Within the listing below, show every line that contains the word "agent".
--- START ---
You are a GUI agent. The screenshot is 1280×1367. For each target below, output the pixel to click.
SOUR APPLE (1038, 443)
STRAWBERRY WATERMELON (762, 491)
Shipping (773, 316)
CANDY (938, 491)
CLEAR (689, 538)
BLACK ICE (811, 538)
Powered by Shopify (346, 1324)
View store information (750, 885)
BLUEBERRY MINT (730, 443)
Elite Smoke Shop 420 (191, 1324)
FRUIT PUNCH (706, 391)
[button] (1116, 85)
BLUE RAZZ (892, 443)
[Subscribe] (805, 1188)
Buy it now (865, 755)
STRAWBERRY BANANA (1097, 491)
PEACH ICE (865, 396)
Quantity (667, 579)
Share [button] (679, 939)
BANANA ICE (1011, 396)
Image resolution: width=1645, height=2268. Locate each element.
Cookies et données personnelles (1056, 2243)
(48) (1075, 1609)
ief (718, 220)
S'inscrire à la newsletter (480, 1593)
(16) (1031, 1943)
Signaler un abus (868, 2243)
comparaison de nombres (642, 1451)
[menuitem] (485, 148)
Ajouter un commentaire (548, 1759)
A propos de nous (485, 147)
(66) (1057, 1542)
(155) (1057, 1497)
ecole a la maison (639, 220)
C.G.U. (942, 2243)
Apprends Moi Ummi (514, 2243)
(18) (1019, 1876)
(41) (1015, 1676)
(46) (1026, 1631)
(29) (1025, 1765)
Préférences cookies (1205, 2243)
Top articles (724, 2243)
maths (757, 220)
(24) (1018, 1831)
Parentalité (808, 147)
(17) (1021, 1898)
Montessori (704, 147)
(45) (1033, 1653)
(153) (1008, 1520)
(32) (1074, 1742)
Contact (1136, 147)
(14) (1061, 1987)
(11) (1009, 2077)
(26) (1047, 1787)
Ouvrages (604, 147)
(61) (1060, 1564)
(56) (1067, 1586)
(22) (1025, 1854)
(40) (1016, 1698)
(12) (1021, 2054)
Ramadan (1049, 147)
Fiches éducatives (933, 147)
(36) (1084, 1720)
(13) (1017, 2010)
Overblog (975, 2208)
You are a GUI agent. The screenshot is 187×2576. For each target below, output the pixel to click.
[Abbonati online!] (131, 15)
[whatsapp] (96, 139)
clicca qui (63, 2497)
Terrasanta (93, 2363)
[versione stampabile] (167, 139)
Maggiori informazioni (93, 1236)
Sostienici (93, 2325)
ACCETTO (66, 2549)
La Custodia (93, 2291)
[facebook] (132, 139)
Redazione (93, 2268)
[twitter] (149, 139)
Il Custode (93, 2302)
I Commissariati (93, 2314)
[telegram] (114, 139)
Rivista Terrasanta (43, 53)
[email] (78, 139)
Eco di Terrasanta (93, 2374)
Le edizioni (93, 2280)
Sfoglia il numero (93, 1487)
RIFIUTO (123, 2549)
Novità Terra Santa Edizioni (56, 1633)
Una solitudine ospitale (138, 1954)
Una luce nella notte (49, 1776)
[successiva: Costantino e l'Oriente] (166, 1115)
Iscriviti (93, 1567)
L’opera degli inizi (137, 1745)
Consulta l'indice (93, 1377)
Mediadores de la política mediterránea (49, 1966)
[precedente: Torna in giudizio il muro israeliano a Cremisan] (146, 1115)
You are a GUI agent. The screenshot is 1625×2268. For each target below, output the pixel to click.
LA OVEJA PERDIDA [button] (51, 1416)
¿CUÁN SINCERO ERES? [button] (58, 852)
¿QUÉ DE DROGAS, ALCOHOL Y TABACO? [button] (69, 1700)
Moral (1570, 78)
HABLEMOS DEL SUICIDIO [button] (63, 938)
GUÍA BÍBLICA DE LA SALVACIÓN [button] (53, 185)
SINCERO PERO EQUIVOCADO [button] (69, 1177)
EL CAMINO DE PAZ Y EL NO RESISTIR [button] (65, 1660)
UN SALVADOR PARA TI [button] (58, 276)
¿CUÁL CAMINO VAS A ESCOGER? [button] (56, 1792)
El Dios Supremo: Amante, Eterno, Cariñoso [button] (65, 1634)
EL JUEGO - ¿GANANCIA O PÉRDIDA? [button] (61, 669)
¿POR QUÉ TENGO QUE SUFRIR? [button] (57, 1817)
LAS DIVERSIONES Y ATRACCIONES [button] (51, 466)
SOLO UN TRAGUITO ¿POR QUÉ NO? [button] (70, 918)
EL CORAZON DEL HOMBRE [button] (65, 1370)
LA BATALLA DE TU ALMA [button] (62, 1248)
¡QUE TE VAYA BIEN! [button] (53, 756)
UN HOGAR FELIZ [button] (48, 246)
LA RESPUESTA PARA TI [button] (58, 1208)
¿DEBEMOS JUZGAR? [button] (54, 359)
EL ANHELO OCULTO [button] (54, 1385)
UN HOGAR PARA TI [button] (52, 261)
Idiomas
--- END ---
--- Response box ---
You are a GUI agent. The screenshot is 1280×1367. For each target below, output the pixel to click.
You are a GUI agent. The screenshot is 187×2576. For each target below, output the pixel to click.
You are a GUI agent. The screenshot is 1625×2268. For each target below, output the pixel to click.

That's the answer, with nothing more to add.